Re: STL Slow - VS2005

From:
"Bo Persson" <bop@gmb.dk>
Newsgroups:
microsoft.public.vc.stl
Date:
Wed, 23 Aug 2006 23:27:14 +0200
Message-ID:
<4l3vhfF697fU1@individual.net>
"-ephi" <-ephi@discussions.microsoft.com> skrev i meddelandet
news:4232B407-5C77-4AFA-9310-B8A05B49C361@microsoft.com...

Hi,
I'm the developer who created these tests.

"Jerry Coffin" wrote:

The first and most crucial question to ask of any benchmark is how
accurately this benchmark represents real-world workloads. Unless
the
benchmark is quite close to real-world usage, it's meaningless --
and
even if it's fairly close, it can still be entirely meaningless (if
the
differences between "fairly close" and "real world" make a big
difference in performance).


Yes, but I am microbenchmarking a small subset of the STL string
implementation only. Most real world apps will have bigger
bottlenecks to
deal with and these benchmarks will not matter much. The benchmarks
do point
to a more efficient implementation in STLPort.

string s ;
for ( int i = 0 ; i < 100000000; ++ i ) {
s += " " ;


Test was meant to benchmark the performance when the string must do
new
allocations. This was an easy way to get at that.

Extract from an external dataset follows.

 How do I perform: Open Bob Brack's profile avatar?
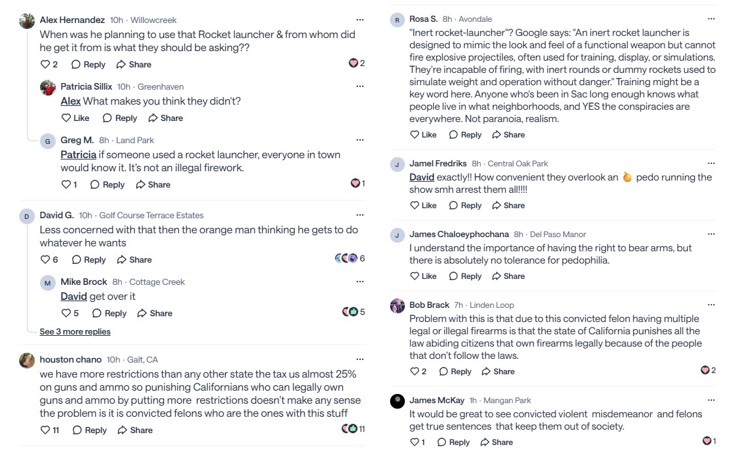point(397,305)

But in practice it unfortunately doesn't measure that. The operator +=
probably maps to

append(String, traits_type::length(String));

In my implementation I got about a 10 times speedup by adding the
special case

basic_string& append(const value_type* _String, size_type _StringSize)
{
   if (_StringSize == 1)
      push_back(*_String);
   else
      ...
}

So, you are measuring one *very* specific optimization of the standard
library implementation. Adding a single space character could be

s += " ";
s += ' ';
s.push_back(' ');
s.append(" ");
s.append(1, ' ');

You are just measuring the first one.